Hopes fade for Antarctic air rescue of ice-bound ship
- 2 January 2014
- From the section Asia
Sea ice conditions in the Antarctic are likely to delay plans to take passengers off an ice-bound ship, officials say.
Rescue co-ordinators based in Australia said it is now likely the airlift will not go ahead on Thursday as hoped.
They had earlier been optimistic that helicopter operations would begin soon as weather conditions had improved.
The ship, the Akademik Shokalskiy, with 74 passengers and and crew aboard, has been stuck since Christmas Eve.
Earlier efforts by three different icebreakers to free it failed.
The planned rescue on Thursday was to have ferried groups of 12 passengers by helicopter to the Chinese icebreaker Xue Long, from where they would be taken by sea to the Australian icebreaker Aurora Australis.
"Sea ice conditions are now likely to delay today's planned rescue of passengers from the MV Akademik Shokalskiy," said a statement from the Australian Maritime Safety Authority's Rescue Coordination Centre (RCC).
"It is now likely the rescue will not go ahead today."
The current sea ice conditions "prevent the barge from Aurora Australis from reaching the Chinese vessel".
The barge is needed because weight restrictions mean the Chinese helicopter cannot land on the Aurora Australis. Landing next to Aurora Australis is "not safe" at the moment, the RCC said.
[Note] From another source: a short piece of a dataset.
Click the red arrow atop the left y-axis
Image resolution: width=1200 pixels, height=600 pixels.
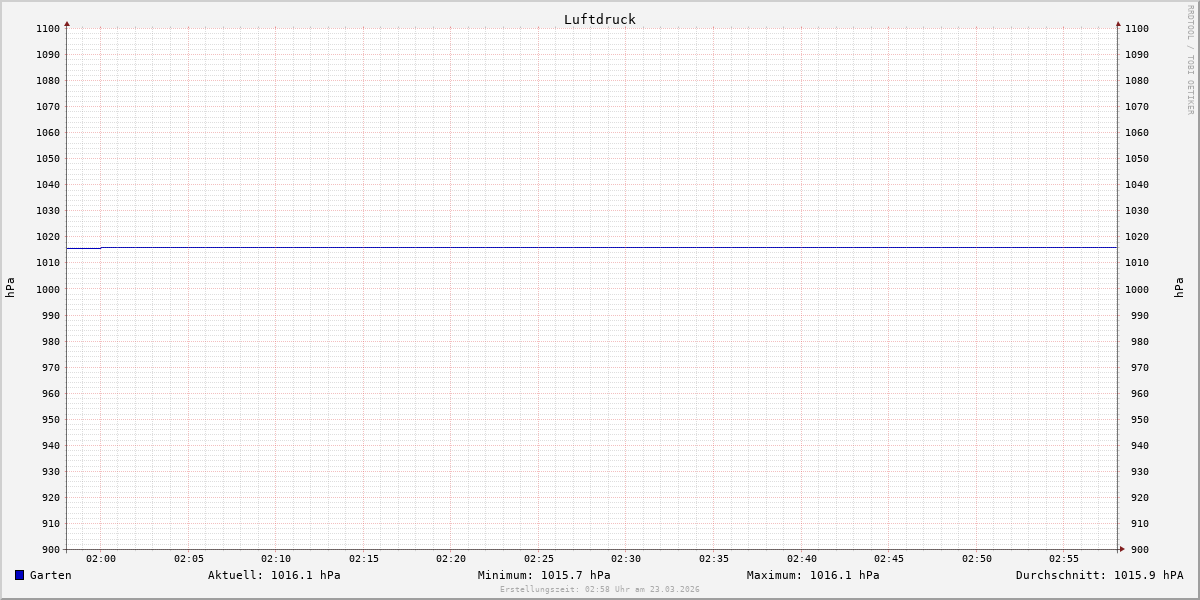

While the preferred and safest option was to rescue the passengers in a single operation, "alternative measures" to complete the rescue operation are now being explored.
RCC has been told that all 52 passengers - comprising scientists and tourists - will leave the Shokalskiy. All 22 crew are expected to remain on board.
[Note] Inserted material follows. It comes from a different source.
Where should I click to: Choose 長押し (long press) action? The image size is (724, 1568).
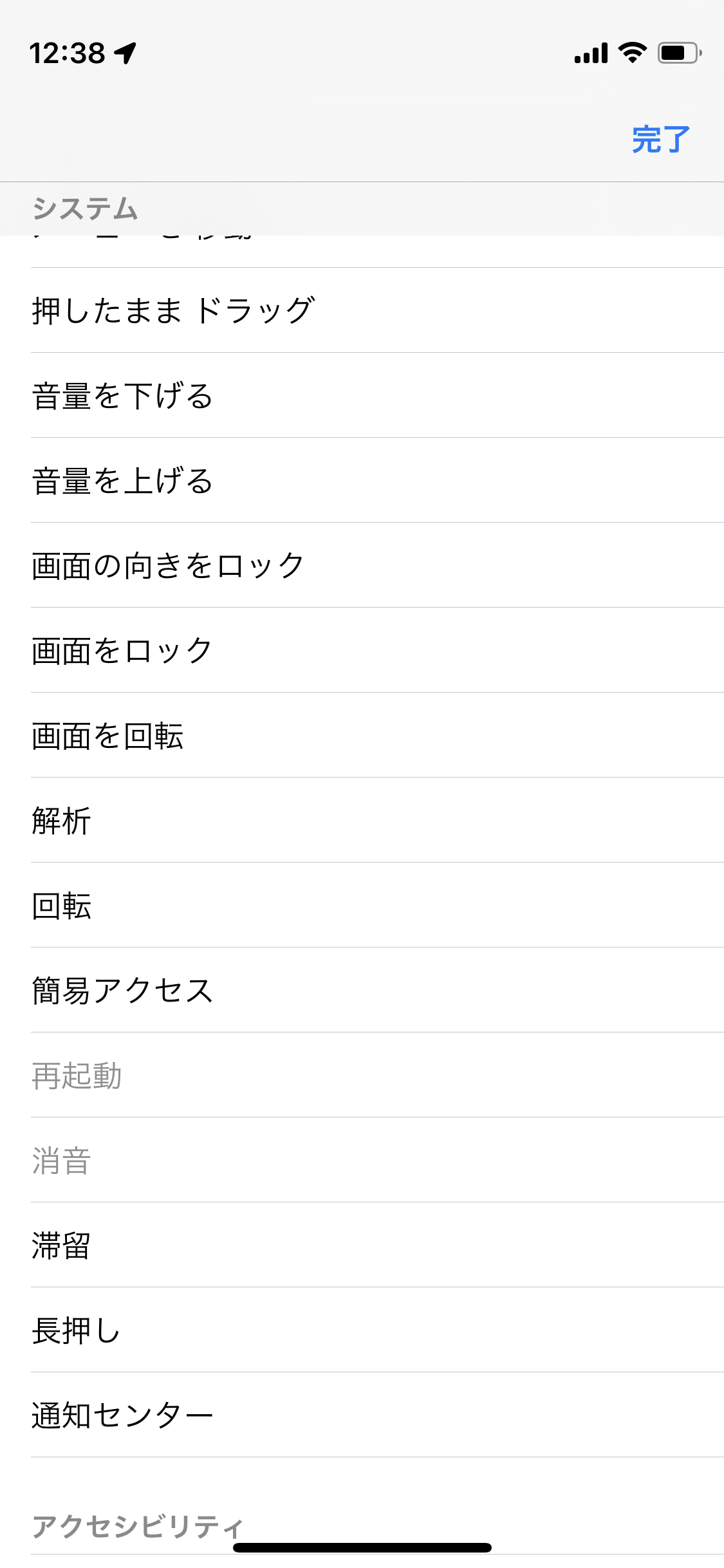76,1330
The helicopter operations alone are expected to take five hours.
The Shokalskiy was trapped on Christmas Eve by thick sheets of ice driven by strong winds, about 1,500 nautical miles south of Hobart - the capital of the Australian state of Tasmania.
Despite being trapped, the scientists have continued their experiments, measuring temperature and salinity through cracks in the surrounding ice.
The vessel is being used by the Australasian Antarctic Expedition to follow the route explorer Douglas Mawson travelled a century ago.